Personal information
- Born: 26 August 1866 Pudsey, Yorkshire, England
- Died: 11 July 1948 (aged 81) Westbury Park, Bristol, England
- Batting: Right-handed
- Bowling: Right-arm slow

Domestic team information
- 1891–1907: Yorkshire

Career statistics
| Competition | First-class |
| Matches | 498 |
| Runs scored | 20,310 |
| Batting average | 27.00 |
| 100s/50s | 23/107 |
| Top score | 243 |
| Balls bowled | 718 |
| Wickets | 7 |
| Bowling average | 57.85 |
| 5 wickets in innings | 0 |
| 10 wickets in match | 0 |
| Best bowling | 1/6 |
| Catches/stumpings | 694/– |
- Source: CricketArchive, 2 August 2012

= John Tunnicliffe =

English cricketer

John Tunnicliffe (26 August 1866 – 11 July 1948) was an English, first-class cricketer, who played in 472 first-class matches for Yorkshire County Cricket Club.

==County career==
Tunnicliffe was born at Low Town in Pudsey, Yorkshire. He was a tall, forceful right-handed opening batsman, and on his figures one of the best slip fielders of all time. A late starter in first-class cricket, he was a regular in the Yorkshire team from 1893 and, between 1895 and 1907, scored 1,000 runs in every season except 1903. His best year was 1898, when he scored 1,804 runs at an average of 41.00 runs per innings. That season he made his highest score, contributing 243 in a then-record partnership for any wicket of 554 with Jack Brown against Derbyshire at Queen's Park, Chesterfield. That stand is still the third highest for the first wicket, and the sixth highest for any wicket, in first-class cricket worldwide. Tunnicliffe was named as a Wisden Cricketer of the Year in 1901.

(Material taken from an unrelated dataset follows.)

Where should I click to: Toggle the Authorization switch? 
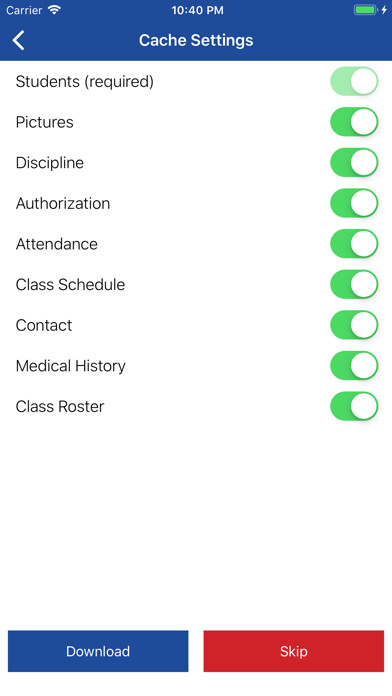[x=354, y=203]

Almost as important to Yorkshire as his batting was Tunnicliffe's slip fielding. Nicknamed "Long John of Pudsey", he had long arms that enabled him to bring off catches others would not have attempted. In 498 first-class matches, he took 695 catches. In a few of his early games in 1891 and 1892, he appeared to have acted as wicket-keeper, but thereafter he was at slip. His 70 catches in the 1901 season was a record that stood until Wally Hammond caught 79 in 1928. His ratio of catches to matches is 1.393:1, which compares favourably with both Hammond (1.291:1) and John Langridge (1.365:1).

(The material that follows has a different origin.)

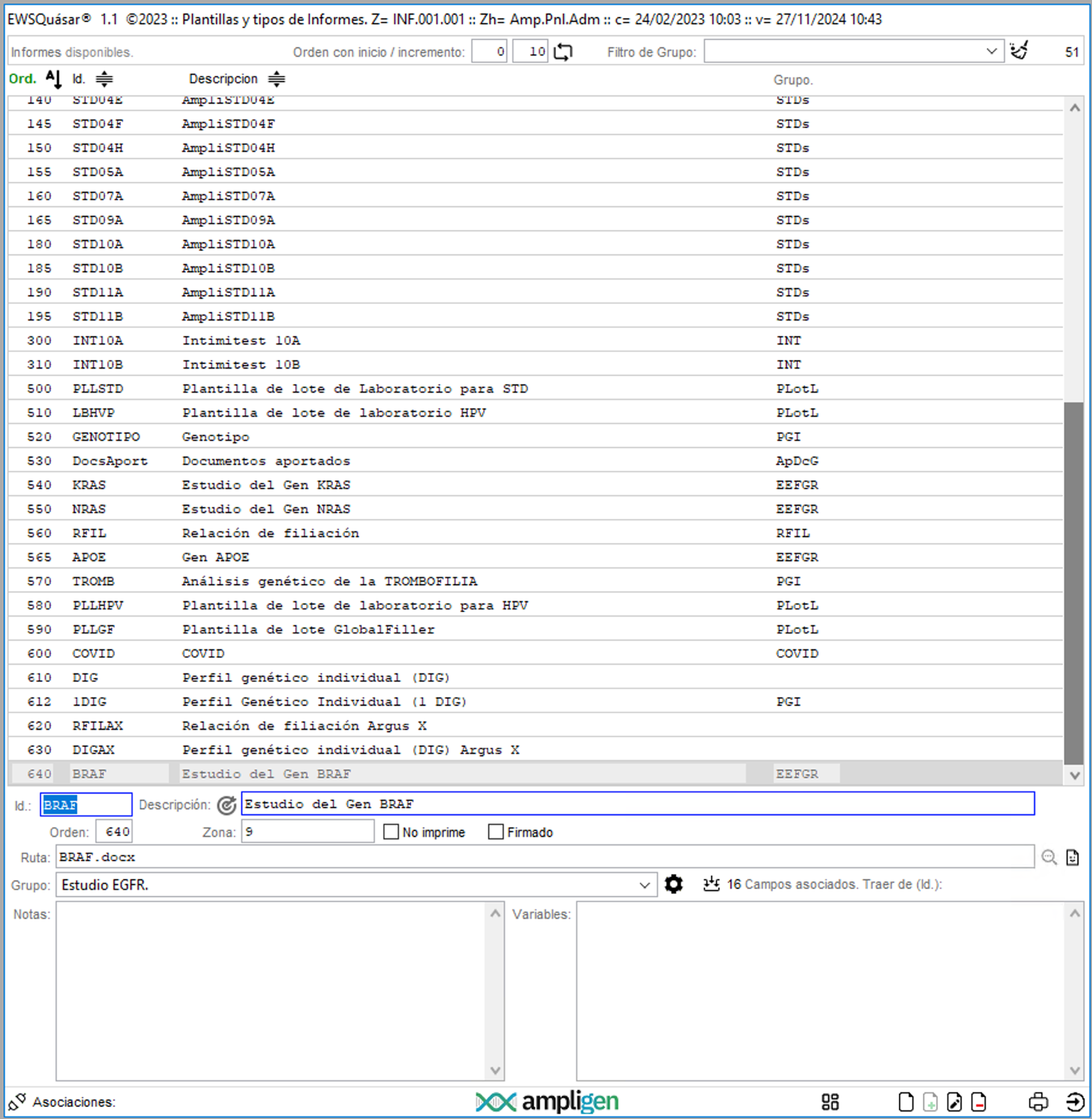The image size is (1092, 1119).
Task: Click the gear icon beside Grupo
Action: point(674,885)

Tunnicliffe scored 20,310 first-class runs at an average of 27.00, and with his occasional bowling took seven wickets at 57.85.

==Retirement and death==
Tunnicliffe retired after the 1907 season, and became cricket coach at Clifton College. He later served on the Gloucestershire County Cricket Club committee when his son was the county secretary.

He died in Westbury Park, Bristol in July 1948, aged 81.